Source excerpt:
— start —

An Essay by my 18-year-old-self on Gerard Manley Hopkins

 A shout out to my grade eleven English teacher, John MacLean

I probably never would have discovered Gerard Manley Hopkins in the first place if it had not been for Mr. MacLean. The best literature teacher I ever had, even including my very small foray into university literature classes. University literature classes make me glad that I am studying translation instead and only have to take four literature classes - although I admit to being glad I took them, and especially enjoyed the medieval French and English literature. I think Mr. MacLean is still teaching English in a High School in Halifax N.S. somewhere.

Some comments before we get started

I'm surprised I even knew what alliteration, repetition and internal rhyme were. I'm guessing I read other people's commentaries on his poetry and they used those terms. I had plenty of time to forget what alliteration was until taking my two English Literature classes this semester. I don't think I had any clue who John Henry Newman was at the time either. It is strange to read myself mention him, now knowing what I did not then. I'm not sure how much of this is just putting together other people's thoughts, and how much are my own thoughts on his poetry. I am guessing it is more the former than the latter. I also don't always stick to the literary present and I am pretty sure that my poetry professor from this semester would be writing comments like "why does this matter?" in the margins because while I am perfectly capable of catching nuances, meanings and metaphors, it seems that I forget to write about what that changes for the reader (or society in general.) Still, it is not a half-bad essay. Which is why I am going to post it here. If you don't know Gerard Manley Hopkins, check him out.

I will add two of my favourite poems by Hopkins at the end of the Essay. The Deutschland is not (and was not) one of my favourites, (by which I do not mean to say that I do not like it, just that I like others better) but when you are limited in research, you do research on the poems that people have written about. 

Gerard Manley Hopkins

Jeanne Chabot, June 19, 1990 - For English OAC Class

Gerard Manley Hopkins was born July 28, 1844, at Stratford, Essex. He was the eldest of nine children. His father, Manley Hopkins also wrote poems. Hopkins wrote his first poems in grade school. He received a grant to study at Balliol College, Oxford. Here, he wrote poetry while studying classics.

While Hopkins was studying at Oxford, the Oxford movement renewed relationships between Anglicanism and Catholicism. In 1866, Hopkins abandoned his Anglican upbringing and joined the Roman Catholic Church. He was received into the church by John Henry Newman. (Later Cardinal Newman)

Gerard Manley Hopkins left Oxford with an outstanding academic record. In fact, Benjamen Jowett then a lecturer, later the master of the College called him "the Star of Balliol." (1)

Hopkins joined the Society of Jesus in 1868. After entering the Jesuit noviciate, Gerard burned his poetry. He was determined as he said "to write no more, as not belonging to my profession." (2) However, he still kept a journal in which he described in detail his observations of nature and his thoughts on philosophy.

In 1874, Hopkins went to St. Bruno's College at St. Asaph in Wales to study theology. With encouragement from his superior there, he began to write poetry again. It was while he was studying at St. Bruno's that the Deutschland was wrecked. Hopkins was affected by the wreck, as was his superior who said he wished someone would write a poem about it. Hopkins took the hint and wrote "The Wreck of the Deutschland." It is one of his most significant works in which he tried out a new rhythm he had been aching to try before.

— end —

Listing:
— start —

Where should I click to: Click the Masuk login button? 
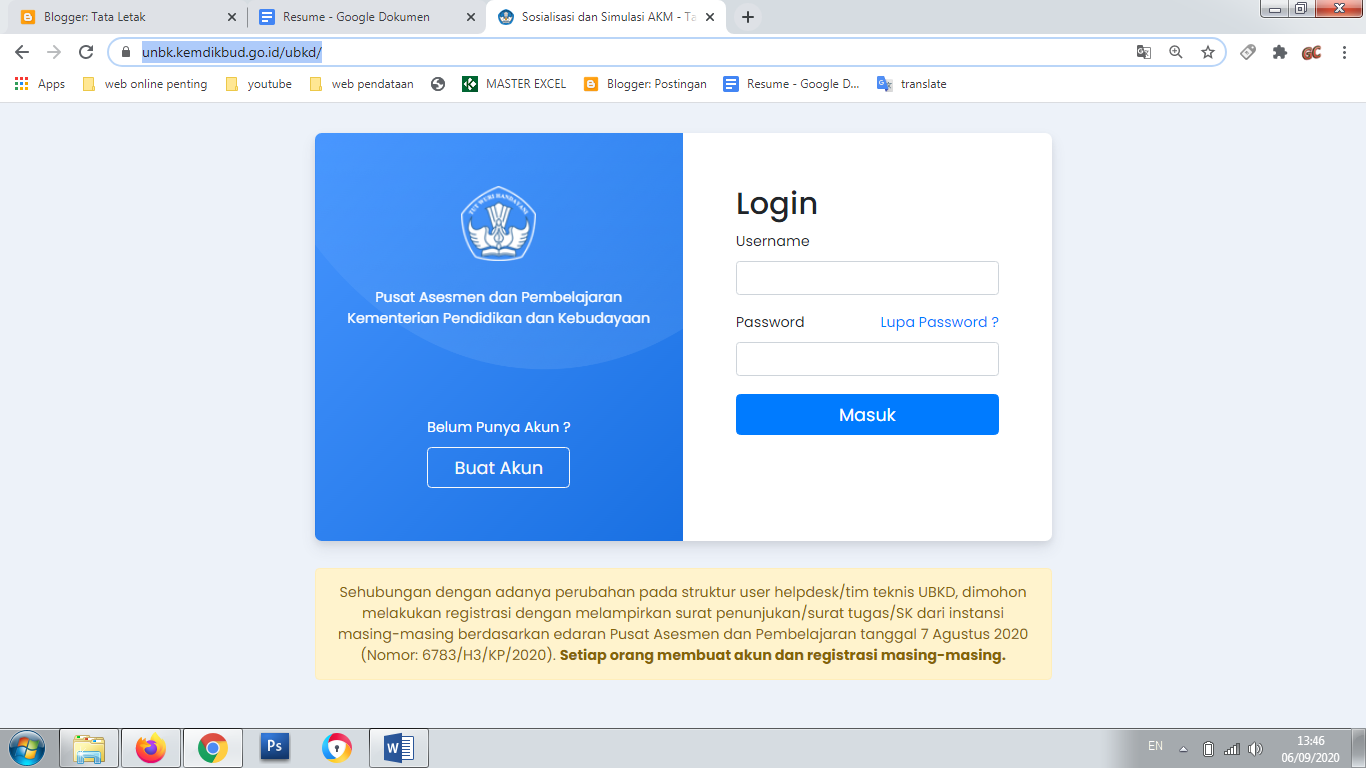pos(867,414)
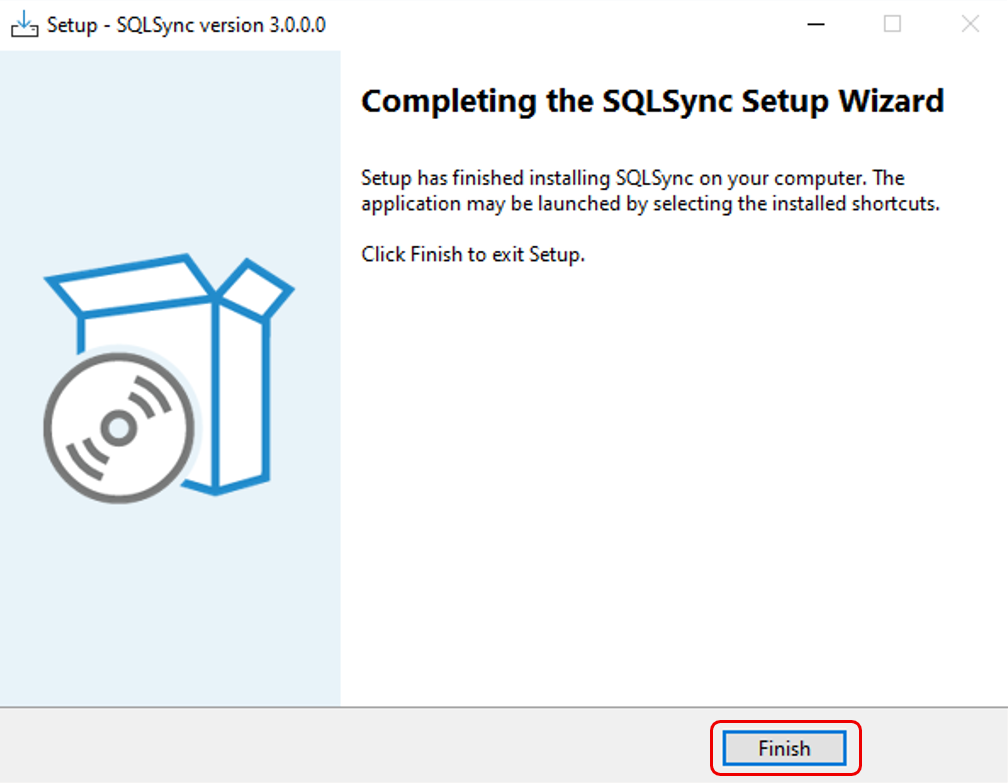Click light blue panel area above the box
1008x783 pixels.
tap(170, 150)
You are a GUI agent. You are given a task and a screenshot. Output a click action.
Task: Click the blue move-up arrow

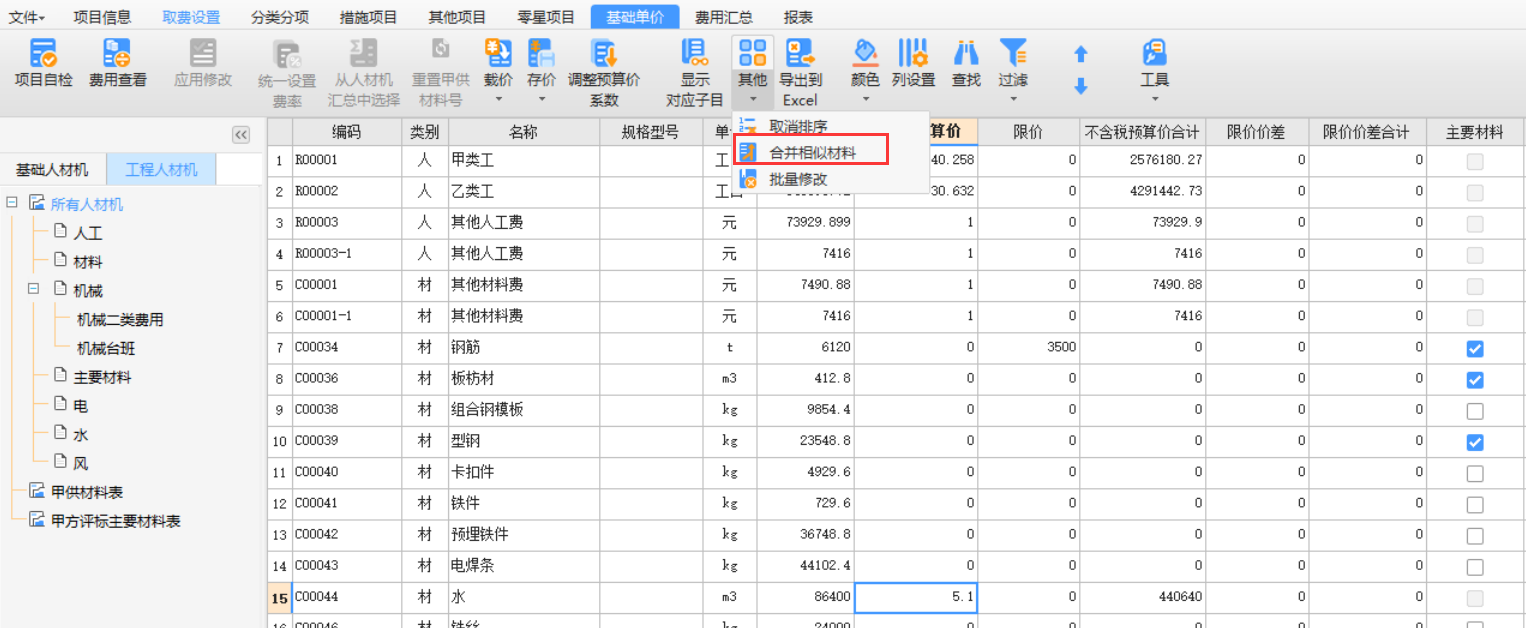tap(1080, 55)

— end —
— start —

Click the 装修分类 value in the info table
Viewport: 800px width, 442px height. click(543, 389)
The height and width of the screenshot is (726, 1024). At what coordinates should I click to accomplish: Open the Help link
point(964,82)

— end —

Pick up the essay on Gerard Manley Hopkins after its last sentence and keep writing it. The records are separate from the essay on Gerard Manley Hopkins.

In 1877 Hopkins was ordained a priest. He became a professor of Greek at Dublin University in 1884. Hopkins was not happy in Ireland. He was overworked and was in poor health. It was in 1885, that he started writing what are now known as the "Terrible Sonnets" beginning with "Carrion Comfort."

In these Terrible Sonnets, Hopkins shows his depression which came about because of the conflict between the poet in him and his religious vocation. (3) This conflict reflects the ancient tension between the spirit and the flesh. (4) Hopkins had a great desire to express the delights and wonders of God's creation but felt it was not right according to his vocation.

On June 8, 1889, Gerard Manley Hopkins died of typhoid fever in Glasnevin.

After Hopkin's death, Robert Bridges, another poet and good friend of Hopkins', began to publish Hopkins' works. Slowly, they gained popularity and by the 1930s were quite popular.

Gerard Manley Hopkins is a unique poet. He is Victorian but is not like other Victorian poets. He liked to experiment with rhythms. He came up with the idea of "sprung rhythm," where each line contains one stressed syllable and any number of unstressed syllables. 

Hopkins turned around the language of poetry. He used old words that people did not use anymore such as dialect words or phrases. He used long forgotten meanings of common words to give his poetry a different twist. He also studied other poetic devices besides the English ones, such as Anglo Saxon and Welsh. He experimented with these devices to express his thoughts and feelings in a unique way that leaves a great impression on the reader of his poetry.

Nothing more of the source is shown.